EXERCISE:
Copy the lines below verbatim, but only from the line containing "Need help fast?" through the end of the data.

DATA SUPPLIED:
-- Opening Marker --
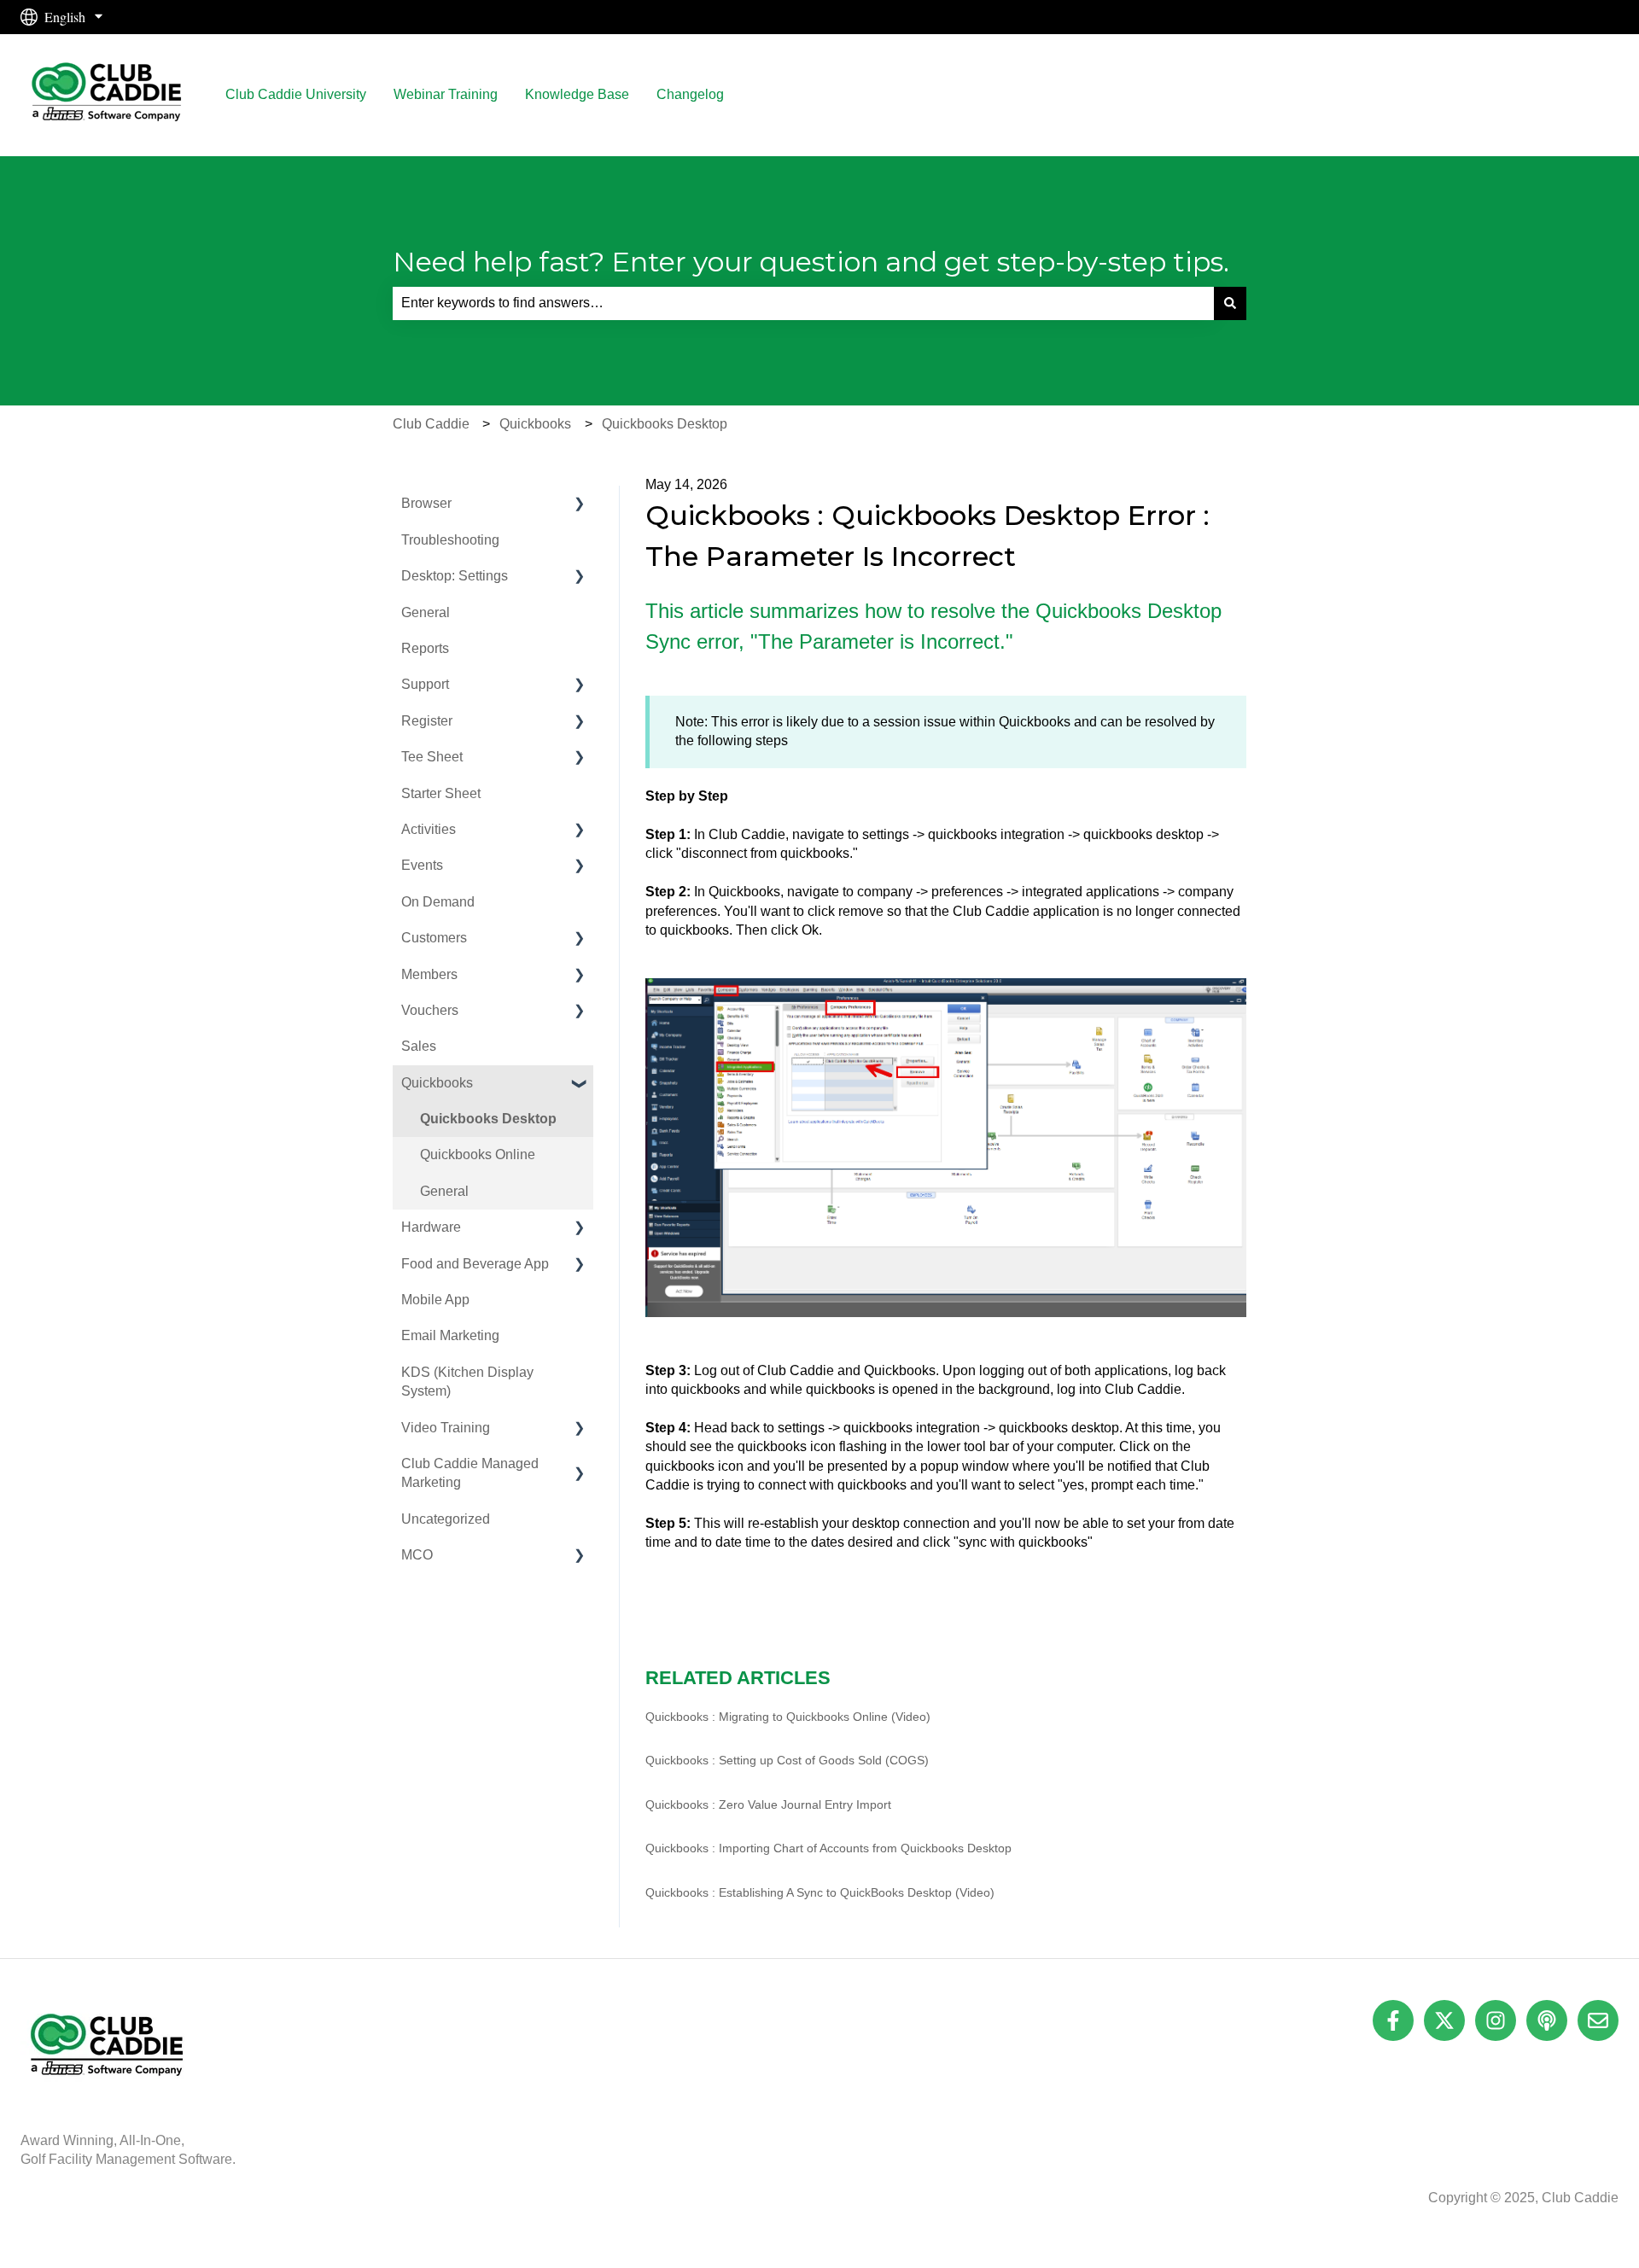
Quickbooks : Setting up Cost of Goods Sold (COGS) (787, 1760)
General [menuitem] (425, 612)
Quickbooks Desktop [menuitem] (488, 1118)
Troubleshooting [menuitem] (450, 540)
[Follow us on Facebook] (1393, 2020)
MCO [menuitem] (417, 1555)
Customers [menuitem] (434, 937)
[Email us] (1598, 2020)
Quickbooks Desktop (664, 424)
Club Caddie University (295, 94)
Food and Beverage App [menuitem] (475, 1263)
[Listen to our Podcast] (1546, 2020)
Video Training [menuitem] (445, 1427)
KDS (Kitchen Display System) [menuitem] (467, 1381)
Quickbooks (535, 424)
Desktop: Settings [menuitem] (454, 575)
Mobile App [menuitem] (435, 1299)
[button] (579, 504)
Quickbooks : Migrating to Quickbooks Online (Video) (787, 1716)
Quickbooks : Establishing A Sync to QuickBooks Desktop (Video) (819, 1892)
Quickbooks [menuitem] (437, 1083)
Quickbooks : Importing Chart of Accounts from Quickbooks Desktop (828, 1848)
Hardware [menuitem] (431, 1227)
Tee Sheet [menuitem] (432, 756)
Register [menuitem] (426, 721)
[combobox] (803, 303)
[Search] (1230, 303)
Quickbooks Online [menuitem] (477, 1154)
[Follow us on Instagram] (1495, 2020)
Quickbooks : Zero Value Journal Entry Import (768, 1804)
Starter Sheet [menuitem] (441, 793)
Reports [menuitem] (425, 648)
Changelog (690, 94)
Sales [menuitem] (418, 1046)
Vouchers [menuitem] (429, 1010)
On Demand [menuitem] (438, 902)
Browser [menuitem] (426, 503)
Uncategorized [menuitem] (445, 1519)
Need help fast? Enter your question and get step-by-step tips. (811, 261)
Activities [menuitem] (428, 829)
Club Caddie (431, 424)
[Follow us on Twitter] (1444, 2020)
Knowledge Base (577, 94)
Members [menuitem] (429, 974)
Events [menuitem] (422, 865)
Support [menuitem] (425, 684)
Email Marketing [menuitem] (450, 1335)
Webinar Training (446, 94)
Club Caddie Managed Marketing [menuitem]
-- Closing Marker --
ANSWER FOR THIS EXERCISE:
Need help fast? Enter your question and get step-by-step tips. (811, 261)
Activities [menuitem] (428, 829)
Club Caddie (431, 424)
[Follow us on Twitter] (1444, 2020)
Knowledge Base (577, 94)
Members [menuitem] (429, 974)
Events [menuitem] (422, 865)
Support [menuitem] (425, 684)
Email Marketing [menuitem] (450, 1335)
Webinar Training (446, 94)
Club Caddie Managed Marketing [menuitem]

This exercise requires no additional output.